▶ [Trecho da página]:
>>>

Influenciadores admitiram ter recebido propostas para publicar conteúdos que colocassem em dúvida a credibilidade do Banco Central e da Federação dos Bancos, no caso da liquidação do Banco Master. No final do ano passado, as instituições foram alvo de um ataque coordenado nas redes.
A proposta teria vindo de uma empresa de marketing digital, e a ideia seria usar contas com muitos seguidores para espalhar a mensagem de que o Banco Central teria se precipitado ao pedir a liquidação do Banco Master. Com cerca de 1,7 milhão de seguidores, o vereador Rony Gabriel, do PL de Erechim, no Rio Grande do Sul, disse ter recebido e negado a oferta.
A influenciadora Juliana Moreira Leite, que recebeu a proposta e também disse ter negado, criticou quem aceitou publicar o conteúdo.

<<<

Itens armazenados:
>>>

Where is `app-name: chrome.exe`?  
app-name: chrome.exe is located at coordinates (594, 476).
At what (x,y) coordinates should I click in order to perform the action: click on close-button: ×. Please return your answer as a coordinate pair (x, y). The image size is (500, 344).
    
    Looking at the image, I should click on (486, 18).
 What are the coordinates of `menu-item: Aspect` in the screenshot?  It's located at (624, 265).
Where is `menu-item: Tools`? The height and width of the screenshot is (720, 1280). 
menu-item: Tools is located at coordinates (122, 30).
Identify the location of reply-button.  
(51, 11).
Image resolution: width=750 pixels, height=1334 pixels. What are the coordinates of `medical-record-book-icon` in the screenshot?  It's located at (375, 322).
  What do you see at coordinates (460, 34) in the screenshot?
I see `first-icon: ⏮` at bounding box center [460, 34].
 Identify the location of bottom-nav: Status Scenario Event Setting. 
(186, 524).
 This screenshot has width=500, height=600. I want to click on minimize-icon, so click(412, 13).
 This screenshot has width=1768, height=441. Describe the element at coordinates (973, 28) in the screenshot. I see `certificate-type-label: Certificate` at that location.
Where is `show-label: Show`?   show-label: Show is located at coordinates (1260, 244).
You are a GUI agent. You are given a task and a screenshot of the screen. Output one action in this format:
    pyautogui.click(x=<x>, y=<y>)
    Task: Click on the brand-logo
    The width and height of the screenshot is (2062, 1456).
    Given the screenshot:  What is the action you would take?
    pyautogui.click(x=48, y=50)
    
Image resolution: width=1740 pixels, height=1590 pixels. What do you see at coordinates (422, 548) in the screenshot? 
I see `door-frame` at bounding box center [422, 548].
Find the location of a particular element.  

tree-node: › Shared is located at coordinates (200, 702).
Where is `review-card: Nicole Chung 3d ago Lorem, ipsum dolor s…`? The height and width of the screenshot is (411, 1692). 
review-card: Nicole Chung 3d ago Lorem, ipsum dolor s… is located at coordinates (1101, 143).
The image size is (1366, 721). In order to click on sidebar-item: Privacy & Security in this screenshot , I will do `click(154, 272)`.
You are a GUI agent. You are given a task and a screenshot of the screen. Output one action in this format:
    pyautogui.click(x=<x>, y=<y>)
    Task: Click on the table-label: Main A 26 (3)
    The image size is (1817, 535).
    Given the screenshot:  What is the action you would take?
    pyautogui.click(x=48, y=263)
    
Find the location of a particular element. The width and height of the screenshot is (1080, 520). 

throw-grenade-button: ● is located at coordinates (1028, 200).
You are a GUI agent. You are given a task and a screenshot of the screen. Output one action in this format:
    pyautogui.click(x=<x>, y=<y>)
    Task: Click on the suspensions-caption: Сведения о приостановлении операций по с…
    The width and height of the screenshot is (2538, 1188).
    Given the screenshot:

<<<

▶ [Instruções]:
1. Responda com base no texto sobre o caso do Banco Master:
(a) Quais instituições foram alvo de um ataque coordenado nas redes no final do ano passado?
(b) De que tipo de empresa teria vindo a proposta feita aos influenciadores?
(c) Com quantos seguidores, aproximadamente, conta o vereador Rony Gabriel?
2. Reproduza fielmente a parte do texto sobre o caso do Banco Master que vai de "Influenciadores admitiram ter" a "publicar o conteúdo.".

▶ [Respostas]:
1.
(a) O Banco Central e a Federação dos Bancos.
(b) De uma empresa de marketing digital.
(c) Cerca de 1,7 milhão de seguidores.

2.
Influenciadores admitiram ter recebido propostas para publicar conteúdos que colocassem em dúvida a credibilidade do Banco Central e da Federação dos Bancos, no caso da liquidação do Banco Master. No final do ano passado, as instituições foram alvo de um ataque coordenado nas redes.
A proposta teria vindo de uma empresa de marketing digital, e a ideia seria usar contas com muitos seguidores para espalhar a mensagem de que o Banco Central teria se precipitado ao pedir a liquidação do Banco Master. Com cerca de 1,7 milhão de seguidores, o vereador Rony Gabriel, do PL de Erechim, no Rio Grande do Sul, disse ter recebido e negado a oferta.
A influenciadora Juliana Moreira Leite, que recebeu a proposta e também disse ter negado, criticou quem aceitou publicar o conteúdo.